══ The data
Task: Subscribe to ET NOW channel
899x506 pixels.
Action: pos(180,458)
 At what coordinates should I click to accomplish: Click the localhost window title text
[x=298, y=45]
════
#### Set problem:
Edit the lines above so that "channel" becomes "stream", keeping everything else the same.

#### Expected output:
Task: Subscribe to ET NOW stream
899x506 pixels.
Action: pos(180,458)
 At what coordinates should I click to accomplish: Click the localhost window title text
[x=298, y=45]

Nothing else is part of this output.